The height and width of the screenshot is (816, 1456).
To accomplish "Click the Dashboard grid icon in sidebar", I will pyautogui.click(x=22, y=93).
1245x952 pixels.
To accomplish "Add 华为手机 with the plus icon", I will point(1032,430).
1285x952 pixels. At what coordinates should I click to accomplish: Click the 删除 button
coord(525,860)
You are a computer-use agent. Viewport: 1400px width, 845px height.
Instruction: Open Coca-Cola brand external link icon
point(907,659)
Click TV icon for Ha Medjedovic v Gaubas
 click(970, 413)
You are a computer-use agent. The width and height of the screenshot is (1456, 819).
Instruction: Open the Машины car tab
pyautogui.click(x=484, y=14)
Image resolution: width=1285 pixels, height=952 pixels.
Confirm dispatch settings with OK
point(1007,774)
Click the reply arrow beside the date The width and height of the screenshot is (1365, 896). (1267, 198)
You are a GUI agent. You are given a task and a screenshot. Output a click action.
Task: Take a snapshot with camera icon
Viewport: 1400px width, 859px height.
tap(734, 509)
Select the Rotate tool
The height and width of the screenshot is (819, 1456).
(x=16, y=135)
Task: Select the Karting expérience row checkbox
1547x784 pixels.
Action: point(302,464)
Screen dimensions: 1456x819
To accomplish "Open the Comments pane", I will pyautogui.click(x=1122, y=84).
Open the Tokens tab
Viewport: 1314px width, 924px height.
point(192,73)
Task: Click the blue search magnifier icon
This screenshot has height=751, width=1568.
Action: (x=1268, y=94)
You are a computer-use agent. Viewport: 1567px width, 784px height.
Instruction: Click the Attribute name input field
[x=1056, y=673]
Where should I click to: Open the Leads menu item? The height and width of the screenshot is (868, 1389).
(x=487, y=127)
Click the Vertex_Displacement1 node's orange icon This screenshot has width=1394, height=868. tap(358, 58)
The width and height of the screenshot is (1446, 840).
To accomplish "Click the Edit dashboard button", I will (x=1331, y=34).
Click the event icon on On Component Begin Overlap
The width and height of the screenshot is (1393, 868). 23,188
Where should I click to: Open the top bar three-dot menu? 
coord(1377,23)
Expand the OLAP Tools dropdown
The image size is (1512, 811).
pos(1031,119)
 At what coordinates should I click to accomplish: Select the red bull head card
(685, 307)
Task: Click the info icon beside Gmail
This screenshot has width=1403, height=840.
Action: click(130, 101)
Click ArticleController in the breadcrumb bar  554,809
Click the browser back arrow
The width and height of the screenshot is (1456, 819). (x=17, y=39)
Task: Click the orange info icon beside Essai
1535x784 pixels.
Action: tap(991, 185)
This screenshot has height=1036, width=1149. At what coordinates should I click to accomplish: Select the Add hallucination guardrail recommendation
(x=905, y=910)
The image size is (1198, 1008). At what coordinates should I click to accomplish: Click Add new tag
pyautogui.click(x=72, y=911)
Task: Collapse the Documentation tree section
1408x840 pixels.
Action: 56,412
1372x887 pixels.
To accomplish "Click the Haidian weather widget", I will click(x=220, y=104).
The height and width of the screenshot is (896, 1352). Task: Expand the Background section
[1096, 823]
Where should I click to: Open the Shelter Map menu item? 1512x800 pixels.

----

### What is required
Find every line above that contains the word "orange", and return each one.

### Result of the task
Click the Vertex_Displacement1 node's orange icon This screenshot has width=1394, height=868. tap(358, 58)
Task: Click the orange info icon beside Essai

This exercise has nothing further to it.